NSTT has a partnership with the Minnesota Department of Natural Resources (DNR) which allows us to utilize park facilities and underscores a close working relationship with the park staffs. As with all our events, NSTT had been planning this for more than a year (meeting with staff, identifying and measuring trails, etc.); however, the arrival of the pandemic caused us to adjust our approach. Most of the 72 Minnesota state parks are open for visiting and camping; however, registrations and purchases are currently made through “ticket windows,” and groups of over 25 congregants are prohibited.
We sent out a questionnaire to our base asking if they would come to an event if we incorporated safety measures recommended by health experts and the DNR. Positive responses were encouraging, so we proceeded with our plans, but circulated and enacted the following precautions:
- Basic recommendations (frequent hand washing, sanitizing everything, feeling sick – stay home, etc.)

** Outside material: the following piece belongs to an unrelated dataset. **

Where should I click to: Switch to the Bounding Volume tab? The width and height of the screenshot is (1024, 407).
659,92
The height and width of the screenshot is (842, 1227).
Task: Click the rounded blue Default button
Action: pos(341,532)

- Registration – we sent out registration forms to be printed, filled in and returned with checks, which could include donations for our food offerings and park donation. For those registering onsite, we required face masks, physical distancing and asked that each bring their own pen. We carefully sanitized our hands before and after stamping achievement books.
- Picnic lunch – one person, masked and gloved, put the hot dog or brat and wrapped bun on a plate, along with the selected choice of chips, pop and cookies. Tables were appropriately spaced, frequently sanitized, and walkers encouraged to bring their own lawn chairs. Bottles of hand sanitizer were placed throughout the registration and picnic area.
- Placards encouraging mask wearing and all the other recommendations were strategically located.
As the weather was almost perfect, we were able to hold both events, including registration and lunch, outdoors. The walking routes (as always) had been marked with ribbons and arrows in advance, so walkers could travel on their own and easily practice social distancing. Although most of us do not wear masks while actually walking, everyone is very respectful in maintaining significant separation when passing and often even steps aside to allow faster walkers to move past.
The natural ultraviolet radiation from sunlight, combined with air currents and the fact that we are constantly moving, makes outdoor walking events quite safe, according to the health experts. With people constantly coming and going throughout the day, there were never more than about 20 in the registration/lunch area at any one time.
We had laid out two 5-kilometer loops in each park, with attention to creating an enjoyable experience highlighting the beauty of the environment in a quiet, peaceful setting. With registration of 40 walkers at each event, we considered the weekend a success and plan two more events yet this year.